2000
#137,816
National surname rank
First available Census row
An English surname likely denoting someone who lived near a winding roadway amid trees or tall grasses.
According to the 2020 US Census Bureau surname tables, roughly 132 Americans carry the last name Nestleroad. That puts it at #145,757 in the national surname ranking, appearing at a frequency of 0.04 per 100,000 people (about 1 in 2,596,624 residents).
This page is the full Name Census profile for the Nestleroad surname. You will find the Census Bureau frequency data, a multi-census history view, an ancestry and ethnicity breakdown based on self-reported demographics, the name's meaning and origin where available, and answers to the most common questions people ask about this surname.
Bearers in the US
132
1 in 2,596,624
Census rank
#145,757
2020 decennial data
Per 100,000
0.0
Frequency rate
Recorded bearers
115
very rare in the US
Popularity narrative
The Census Bureau recorded 115 bearers of the surname Nestleroad in its 2020 decennial surname file. At a rate of 0.04 per 100,000 residents, it holds the 145757th position in the national surname ranking.
Among Census respondents with the surname Nestleroad, the largest self-reported group is White at 94.8%. The next largest groups are Two or More Races (2.6%) and Hispanic (1.7%).
Origin
The surname NESTLEROAD is believed to have originated in England during the late medieval period, around the 13th or 14th century. The name is likely derived from a place name, possibly a road or lane where people settled near a bird's nest or nesting area. The name could be a combination of the Old English words "nest" and "leorad" or "load," meaning road or way.

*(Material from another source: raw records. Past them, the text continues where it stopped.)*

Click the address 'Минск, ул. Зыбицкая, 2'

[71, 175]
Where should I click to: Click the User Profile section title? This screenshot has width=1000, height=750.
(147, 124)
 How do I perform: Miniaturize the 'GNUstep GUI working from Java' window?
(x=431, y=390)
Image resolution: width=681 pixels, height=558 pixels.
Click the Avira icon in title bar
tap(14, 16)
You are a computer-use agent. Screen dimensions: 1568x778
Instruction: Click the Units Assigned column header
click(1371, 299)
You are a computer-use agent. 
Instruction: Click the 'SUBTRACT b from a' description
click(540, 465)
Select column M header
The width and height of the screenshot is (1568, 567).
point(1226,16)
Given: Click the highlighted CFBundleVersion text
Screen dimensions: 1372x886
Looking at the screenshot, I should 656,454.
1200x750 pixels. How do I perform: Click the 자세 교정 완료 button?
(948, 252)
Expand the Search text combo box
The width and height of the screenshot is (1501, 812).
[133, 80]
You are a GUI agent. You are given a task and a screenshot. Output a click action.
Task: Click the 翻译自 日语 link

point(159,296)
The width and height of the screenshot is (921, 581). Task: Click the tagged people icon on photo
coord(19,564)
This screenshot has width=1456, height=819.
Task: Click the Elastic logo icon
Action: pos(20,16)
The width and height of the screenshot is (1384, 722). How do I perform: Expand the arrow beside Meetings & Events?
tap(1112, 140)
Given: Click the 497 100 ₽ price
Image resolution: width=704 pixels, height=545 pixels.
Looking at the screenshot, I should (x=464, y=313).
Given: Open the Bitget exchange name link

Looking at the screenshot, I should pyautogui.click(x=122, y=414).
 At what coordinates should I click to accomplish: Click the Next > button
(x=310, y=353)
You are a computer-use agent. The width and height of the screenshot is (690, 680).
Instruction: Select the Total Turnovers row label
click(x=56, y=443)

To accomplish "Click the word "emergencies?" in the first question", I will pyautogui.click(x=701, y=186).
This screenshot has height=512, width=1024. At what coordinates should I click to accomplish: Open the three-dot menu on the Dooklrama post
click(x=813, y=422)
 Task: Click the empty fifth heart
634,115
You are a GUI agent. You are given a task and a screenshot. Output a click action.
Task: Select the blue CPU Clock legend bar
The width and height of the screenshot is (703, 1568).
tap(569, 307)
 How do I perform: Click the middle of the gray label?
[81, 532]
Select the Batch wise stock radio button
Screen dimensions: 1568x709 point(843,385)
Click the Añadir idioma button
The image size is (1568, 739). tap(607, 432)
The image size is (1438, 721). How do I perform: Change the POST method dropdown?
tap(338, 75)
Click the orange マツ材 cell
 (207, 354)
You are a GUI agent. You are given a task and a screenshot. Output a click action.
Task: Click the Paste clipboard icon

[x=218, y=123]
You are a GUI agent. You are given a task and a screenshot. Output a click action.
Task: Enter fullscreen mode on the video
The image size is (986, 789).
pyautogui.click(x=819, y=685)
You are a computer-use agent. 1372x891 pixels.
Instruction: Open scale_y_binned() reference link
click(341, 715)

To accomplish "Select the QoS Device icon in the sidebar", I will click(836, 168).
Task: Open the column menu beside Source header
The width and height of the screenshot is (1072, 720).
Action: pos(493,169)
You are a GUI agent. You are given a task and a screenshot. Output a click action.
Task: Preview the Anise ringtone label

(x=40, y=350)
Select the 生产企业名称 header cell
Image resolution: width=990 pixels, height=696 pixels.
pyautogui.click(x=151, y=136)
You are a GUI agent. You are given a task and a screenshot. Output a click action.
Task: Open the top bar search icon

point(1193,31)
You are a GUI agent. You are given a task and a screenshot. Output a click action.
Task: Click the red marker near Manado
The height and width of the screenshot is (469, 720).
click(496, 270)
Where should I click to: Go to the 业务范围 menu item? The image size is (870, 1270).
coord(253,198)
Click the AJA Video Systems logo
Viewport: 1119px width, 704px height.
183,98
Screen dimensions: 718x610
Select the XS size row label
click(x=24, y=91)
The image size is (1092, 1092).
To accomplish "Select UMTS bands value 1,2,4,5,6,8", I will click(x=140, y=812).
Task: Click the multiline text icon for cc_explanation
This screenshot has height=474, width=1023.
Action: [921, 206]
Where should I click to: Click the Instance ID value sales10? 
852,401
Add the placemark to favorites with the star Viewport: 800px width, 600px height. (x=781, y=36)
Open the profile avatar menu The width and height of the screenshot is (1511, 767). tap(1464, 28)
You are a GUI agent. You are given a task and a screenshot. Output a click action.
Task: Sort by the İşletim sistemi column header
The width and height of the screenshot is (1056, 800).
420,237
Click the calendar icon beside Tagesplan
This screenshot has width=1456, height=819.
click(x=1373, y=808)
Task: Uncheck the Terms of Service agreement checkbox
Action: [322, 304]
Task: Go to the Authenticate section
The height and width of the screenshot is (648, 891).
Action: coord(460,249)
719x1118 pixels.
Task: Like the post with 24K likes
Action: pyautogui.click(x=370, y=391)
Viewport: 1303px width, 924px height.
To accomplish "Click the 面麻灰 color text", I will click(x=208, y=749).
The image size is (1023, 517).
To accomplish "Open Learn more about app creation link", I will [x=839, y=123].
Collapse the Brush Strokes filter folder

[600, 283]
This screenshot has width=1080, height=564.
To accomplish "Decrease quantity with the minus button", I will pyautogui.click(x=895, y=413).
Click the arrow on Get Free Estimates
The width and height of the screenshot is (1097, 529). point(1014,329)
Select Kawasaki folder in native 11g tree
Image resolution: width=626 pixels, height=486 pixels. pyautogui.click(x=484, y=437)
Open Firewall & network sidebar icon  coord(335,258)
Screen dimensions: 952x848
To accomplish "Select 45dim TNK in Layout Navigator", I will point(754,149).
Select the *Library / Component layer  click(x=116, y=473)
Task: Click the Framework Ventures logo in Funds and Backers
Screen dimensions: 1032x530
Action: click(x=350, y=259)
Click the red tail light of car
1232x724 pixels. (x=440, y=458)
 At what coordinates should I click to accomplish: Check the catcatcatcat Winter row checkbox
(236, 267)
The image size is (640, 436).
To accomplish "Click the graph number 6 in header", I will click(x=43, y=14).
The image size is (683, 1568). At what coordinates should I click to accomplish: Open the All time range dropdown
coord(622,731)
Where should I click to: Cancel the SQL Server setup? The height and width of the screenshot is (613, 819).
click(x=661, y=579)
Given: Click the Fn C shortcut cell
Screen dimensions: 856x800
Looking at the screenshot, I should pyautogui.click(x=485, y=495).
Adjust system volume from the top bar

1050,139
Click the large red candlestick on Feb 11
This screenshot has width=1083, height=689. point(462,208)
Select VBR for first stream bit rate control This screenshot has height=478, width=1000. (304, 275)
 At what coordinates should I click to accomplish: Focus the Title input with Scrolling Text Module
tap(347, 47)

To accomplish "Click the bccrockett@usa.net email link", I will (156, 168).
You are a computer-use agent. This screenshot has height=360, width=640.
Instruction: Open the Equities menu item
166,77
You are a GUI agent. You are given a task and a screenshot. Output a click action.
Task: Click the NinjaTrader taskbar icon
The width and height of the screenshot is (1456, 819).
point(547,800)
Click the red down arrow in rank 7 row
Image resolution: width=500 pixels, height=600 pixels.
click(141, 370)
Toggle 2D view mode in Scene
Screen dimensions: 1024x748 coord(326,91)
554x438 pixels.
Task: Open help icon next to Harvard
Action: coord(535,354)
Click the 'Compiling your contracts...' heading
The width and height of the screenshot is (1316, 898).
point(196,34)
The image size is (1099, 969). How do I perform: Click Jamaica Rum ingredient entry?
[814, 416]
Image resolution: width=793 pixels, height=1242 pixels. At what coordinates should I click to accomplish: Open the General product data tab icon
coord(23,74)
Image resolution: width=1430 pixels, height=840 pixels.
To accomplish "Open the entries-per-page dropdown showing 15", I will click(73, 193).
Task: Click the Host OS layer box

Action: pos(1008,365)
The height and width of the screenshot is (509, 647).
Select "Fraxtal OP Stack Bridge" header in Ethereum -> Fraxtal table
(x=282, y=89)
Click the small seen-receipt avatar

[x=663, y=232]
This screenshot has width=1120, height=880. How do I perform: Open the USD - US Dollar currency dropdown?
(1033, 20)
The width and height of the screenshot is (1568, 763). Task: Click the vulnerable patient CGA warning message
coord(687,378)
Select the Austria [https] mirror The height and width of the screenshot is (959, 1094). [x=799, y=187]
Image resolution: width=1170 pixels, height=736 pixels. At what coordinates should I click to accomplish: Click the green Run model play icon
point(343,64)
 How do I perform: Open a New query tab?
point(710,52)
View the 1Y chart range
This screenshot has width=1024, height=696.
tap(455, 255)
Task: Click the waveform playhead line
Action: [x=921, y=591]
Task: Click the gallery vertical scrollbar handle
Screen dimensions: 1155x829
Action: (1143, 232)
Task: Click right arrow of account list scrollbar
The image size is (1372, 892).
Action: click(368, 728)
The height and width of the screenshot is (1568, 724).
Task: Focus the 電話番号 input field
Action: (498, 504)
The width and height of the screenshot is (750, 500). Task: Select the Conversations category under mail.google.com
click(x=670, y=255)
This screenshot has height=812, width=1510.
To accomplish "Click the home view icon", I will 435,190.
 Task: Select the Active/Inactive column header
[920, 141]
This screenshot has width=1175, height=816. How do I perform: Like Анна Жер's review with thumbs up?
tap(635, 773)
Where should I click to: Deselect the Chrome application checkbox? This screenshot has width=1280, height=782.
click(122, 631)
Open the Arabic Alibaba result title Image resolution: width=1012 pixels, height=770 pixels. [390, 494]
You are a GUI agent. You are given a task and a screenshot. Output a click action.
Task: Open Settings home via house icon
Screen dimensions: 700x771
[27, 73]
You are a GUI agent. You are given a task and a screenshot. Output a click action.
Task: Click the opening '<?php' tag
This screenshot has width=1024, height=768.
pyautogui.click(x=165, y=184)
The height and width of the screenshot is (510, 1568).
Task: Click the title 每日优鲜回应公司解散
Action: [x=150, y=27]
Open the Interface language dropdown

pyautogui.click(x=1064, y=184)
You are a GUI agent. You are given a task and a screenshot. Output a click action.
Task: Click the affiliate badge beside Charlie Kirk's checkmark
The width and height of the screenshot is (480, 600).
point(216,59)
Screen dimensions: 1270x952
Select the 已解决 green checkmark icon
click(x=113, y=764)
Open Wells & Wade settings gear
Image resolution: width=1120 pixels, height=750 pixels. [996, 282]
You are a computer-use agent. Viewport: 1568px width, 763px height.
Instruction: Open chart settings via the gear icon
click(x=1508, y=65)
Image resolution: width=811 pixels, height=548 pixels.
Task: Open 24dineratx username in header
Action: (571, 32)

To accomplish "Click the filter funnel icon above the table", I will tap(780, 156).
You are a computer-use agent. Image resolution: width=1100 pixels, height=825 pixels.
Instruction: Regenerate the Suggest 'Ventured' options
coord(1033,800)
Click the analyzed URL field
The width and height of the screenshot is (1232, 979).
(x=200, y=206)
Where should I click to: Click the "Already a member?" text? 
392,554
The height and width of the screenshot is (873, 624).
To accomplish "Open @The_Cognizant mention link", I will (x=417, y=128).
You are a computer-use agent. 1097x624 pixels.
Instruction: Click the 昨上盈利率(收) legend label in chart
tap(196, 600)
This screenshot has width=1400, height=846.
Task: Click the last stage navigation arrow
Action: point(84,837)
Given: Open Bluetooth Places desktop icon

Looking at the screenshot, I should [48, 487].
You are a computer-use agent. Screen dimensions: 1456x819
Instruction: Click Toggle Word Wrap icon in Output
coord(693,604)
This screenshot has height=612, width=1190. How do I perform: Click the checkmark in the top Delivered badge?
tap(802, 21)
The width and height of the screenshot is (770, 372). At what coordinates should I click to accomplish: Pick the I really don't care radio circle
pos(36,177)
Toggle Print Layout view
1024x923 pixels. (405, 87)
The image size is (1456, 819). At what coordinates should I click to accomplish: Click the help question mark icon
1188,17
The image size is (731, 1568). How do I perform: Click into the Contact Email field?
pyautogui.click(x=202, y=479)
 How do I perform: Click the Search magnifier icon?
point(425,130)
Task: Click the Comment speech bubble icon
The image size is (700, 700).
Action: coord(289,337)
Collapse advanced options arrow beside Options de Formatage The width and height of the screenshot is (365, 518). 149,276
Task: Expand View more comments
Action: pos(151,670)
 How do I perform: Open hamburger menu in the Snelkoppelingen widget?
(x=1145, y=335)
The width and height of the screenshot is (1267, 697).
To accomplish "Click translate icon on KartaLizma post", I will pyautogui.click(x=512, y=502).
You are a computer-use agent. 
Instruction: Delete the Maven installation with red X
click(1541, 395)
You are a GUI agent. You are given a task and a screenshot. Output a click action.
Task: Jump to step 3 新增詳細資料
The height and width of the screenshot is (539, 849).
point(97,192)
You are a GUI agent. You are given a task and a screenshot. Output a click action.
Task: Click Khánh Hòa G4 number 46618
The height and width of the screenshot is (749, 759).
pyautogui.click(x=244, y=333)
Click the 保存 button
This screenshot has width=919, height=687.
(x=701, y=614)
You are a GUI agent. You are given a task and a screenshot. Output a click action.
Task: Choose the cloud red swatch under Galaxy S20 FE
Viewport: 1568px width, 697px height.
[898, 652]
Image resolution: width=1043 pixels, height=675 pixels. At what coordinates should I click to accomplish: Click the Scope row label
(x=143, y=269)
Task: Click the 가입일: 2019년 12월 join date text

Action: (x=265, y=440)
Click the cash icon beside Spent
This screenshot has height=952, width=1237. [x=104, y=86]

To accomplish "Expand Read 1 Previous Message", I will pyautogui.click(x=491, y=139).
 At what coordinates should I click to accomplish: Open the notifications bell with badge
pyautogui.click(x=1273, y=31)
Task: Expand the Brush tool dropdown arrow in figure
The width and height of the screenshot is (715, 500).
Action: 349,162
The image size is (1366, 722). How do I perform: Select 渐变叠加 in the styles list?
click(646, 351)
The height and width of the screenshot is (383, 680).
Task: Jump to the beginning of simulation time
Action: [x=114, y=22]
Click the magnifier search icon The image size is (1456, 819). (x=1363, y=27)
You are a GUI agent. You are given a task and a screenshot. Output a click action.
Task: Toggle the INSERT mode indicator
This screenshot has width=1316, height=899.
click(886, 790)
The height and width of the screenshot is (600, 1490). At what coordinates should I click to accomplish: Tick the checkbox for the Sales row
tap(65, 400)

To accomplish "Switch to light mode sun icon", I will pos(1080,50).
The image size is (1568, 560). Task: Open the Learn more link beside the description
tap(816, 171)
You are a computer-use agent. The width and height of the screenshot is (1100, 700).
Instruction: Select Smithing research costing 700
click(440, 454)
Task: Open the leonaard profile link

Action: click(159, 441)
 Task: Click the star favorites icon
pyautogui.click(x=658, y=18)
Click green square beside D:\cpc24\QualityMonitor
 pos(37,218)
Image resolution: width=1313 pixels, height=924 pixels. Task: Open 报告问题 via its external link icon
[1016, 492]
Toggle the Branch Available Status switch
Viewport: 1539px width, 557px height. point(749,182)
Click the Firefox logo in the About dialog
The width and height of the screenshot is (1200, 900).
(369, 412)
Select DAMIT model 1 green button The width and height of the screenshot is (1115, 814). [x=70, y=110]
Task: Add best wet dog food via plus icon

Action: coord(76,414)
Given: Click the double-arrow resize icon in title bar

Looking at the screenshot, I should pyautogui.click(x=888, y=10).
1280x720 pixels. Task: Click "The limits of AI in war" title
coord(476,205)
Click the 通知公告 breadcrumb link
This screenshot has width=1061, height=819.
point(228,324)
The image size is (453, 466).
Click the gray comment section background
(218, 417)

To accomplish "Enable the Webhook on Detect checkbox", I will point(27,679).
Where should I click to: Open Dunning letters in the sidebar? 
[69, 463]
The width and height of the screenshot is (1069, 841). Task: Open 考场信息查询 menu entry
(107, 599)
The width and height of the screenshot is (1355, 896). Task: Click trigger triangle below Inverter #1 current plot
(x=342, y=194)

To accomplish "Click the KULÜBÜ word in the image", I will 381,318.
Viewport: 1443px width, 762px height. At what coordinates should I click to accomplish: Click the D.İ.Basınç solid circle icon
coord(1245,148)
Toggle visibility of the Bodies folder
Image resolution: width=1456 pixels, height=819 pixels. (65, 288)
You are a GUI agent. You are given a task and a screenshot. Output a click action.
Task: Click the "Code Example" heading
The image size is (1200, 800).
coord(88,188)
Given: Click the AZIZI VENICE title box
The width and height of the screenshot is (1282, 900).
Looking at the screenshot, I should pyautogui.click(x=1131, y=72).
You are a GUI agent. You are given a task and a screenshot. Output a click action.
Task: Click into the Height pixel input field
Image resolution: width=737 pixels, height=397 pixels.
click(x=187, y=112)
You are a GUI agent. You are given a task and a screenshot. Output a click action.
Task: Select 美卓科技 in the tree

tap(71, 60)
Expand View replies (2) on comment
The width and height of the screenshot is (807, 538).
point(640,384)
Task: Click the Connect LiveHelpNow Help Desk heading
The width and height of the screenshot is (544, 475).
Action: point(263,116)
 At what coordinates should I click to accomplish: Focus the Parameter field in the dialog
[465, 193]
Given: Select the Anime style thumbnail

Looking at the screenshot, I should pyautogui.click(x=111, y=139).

One of the earliest recorded instances of the name NESTLEROAD can be found in the Subsidy Rolls of Worcestershire from 1327, where a John Nestleroad is listed as a taxpayer. The name also appears in the Lay Subsidy Rolls of Staffordshire in 1332, with a Richard Nestlerode mentioned as a landowner.
In the 15th century, the NESTLEROAD name can be traced to the village of Nestleroad in Derbyshire, which may have been the original place from which the surname derived. The village name is first mentioned in the Valor Ecclesiasticus of 1535, which was a survey of the finances of the Church in England and Wales.
A notable figure bearing the NESTLEROAD surname was Sir William Nestleroad (1457-1521), a wealthy merchant and landowner from Yorkshire. He was knighted by King Henry VIII in 1514 for his services to the Crown.
During the 16th and 17th centuries, the NESTLEROAD name spread to various parts of England, with records showing families in counties such as Gloucestershire, Oxfordshire, and Lancashire. One prominent individual was Thomas Nestleroad (1592-1676), a Puritan clergyman who served as the rector of St. Michael's Church in Coventry.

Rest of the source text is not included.